Now that CURRENCY has been published, a number of people are asking me tactful versions of the question How come this took so long? and Why with a small press? In this excerpt from an interview with Leah Tallen, Other Voices editor Gina Frangello explains better than I ever could. You can see the full interview at Knee-Jerk, and if you read it you’ll see that patience reaps rewards, and that I just might win the prize for having the world’s most passionate and talented editor. Gina has a new short story collection out this spring, SLUT LULLABIES, and we’re going to be promoting our books together in Chicago, New York, LA, Iowa City, Portland, Tacoma, Seattle, and elsewhere. Shameless self-promotion time. Come to see us! Become a Facebook fan! Buy a book!
OV is getting ready to release a new book this month, right? Can you talk a little about Zoe Zolbrod and her first book Currency?
This novel has been a long time in coming, and I’ve been acquainted with it since the late 1990s. I fell in love with it in a writing group when I was still in grad school. I thought Zoe was going to make a million dollars and become a rock star with Currency, that’s how much I loved it and the other people in our writing group loved it. But the publishing world being what it is, that’s not what happened . . .
I think a lot of editors in New York were spooked by the fact that half the novel is narrated by a Thai man, Piv, whose English is not perfect and has a heavy Thai flavor. I mean, it’s a big chance to take, I admit. Publishers might think, What if this isn’t authentic? What if it offends someone? What if some reviewer says they don’t buy it and suddenly that is the party line? Editors at the big houses have shareholders to answer to and they’re not big on risk. They don’t live by their guts anymore. But I felt like I knew Piv in a way that transcended politically correct rules like that. He was one of the best characters I’d ever read in contemporary fiction. That’s not to downplay Robin, his American lover, who is an extremely strong and complicated character herself. But I felt like Piv was someone I had never met before on the page. When Zoe’s novel started getting rejected and agents started walking away, I was stunned.
At that time, I ran a magazine, not a press. Then later, when I launched the press, we published books of short fiction exclusively. Only a little over a year ago did Stacy and I decide to launch the Morgan Street International Novel Series, and we kept getting all these submissions . . . but I couldn’t get Piv out of my head. I hadn’t even seen Zoe in a couple of years, and Stacy had never read the novel, so I was terrified of getting Zoe’s hopes up and not coming through—I knew she’d been through enough with this project. But I had to ask her for the manuscript so Stacy could read it. I think I was as nervous as she was, waiting. Luckily Stacy fell as deeply in love with this work as I had, and that was that.
How does Currency represent OV’s mission statement?

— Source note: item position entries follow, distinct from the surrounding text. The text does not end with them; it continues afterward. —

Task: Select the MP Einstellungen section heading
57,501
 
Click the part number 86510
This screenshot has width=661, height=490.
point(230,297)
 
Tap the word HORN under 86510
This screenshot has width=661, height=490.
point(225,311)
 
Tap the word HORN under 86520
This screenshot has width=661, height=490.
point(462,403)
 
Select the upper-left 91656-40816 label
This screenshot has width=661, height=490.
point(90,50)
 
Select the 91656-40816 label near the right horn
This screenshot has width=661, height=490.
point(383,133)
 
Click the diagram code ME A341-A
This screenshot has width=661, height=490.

The Morgan Street International Novel Series grew out of an anthology we did in 2007, that Stacy edited, A Stranger Among Us: Stories of Cross Cultural Collision and Connection. That book featured thirty writers from all over the world, some published for the first time in English and others already major writers like Josip Novakovich, Nathan Englander, Etgar Keret. In that book, we made an explicit point of defining “culture” through relationships—in other words, while Nepalese culture may be very interesting to an outsider, it is not exotic or even always thought of as “culture” per se, by people in an insular community within Nepal, if that makes sense. A lot of books have explored this-or-that culture, which is important, but we wanted to explore culture as a more shifting, active thing, defined by people interacting and realizing their differences, in both positive and negative ways, and grappling that to figure out who they are. Zoe’s novel fits in with that way of exploring culture perfectly.
At the magazine, we’d always had an interest in international fiction, but through the anthology project we really realized we wanted to keep going with it—that we didn’t feel like the dominant publishing industry was offering enough fiction set outside the United States, only a few heavily promoted titles a year that became “the” Indian novel or “the” Afghani novel, etc. We wanted to provide more options, even if in a limited way given the size of our list.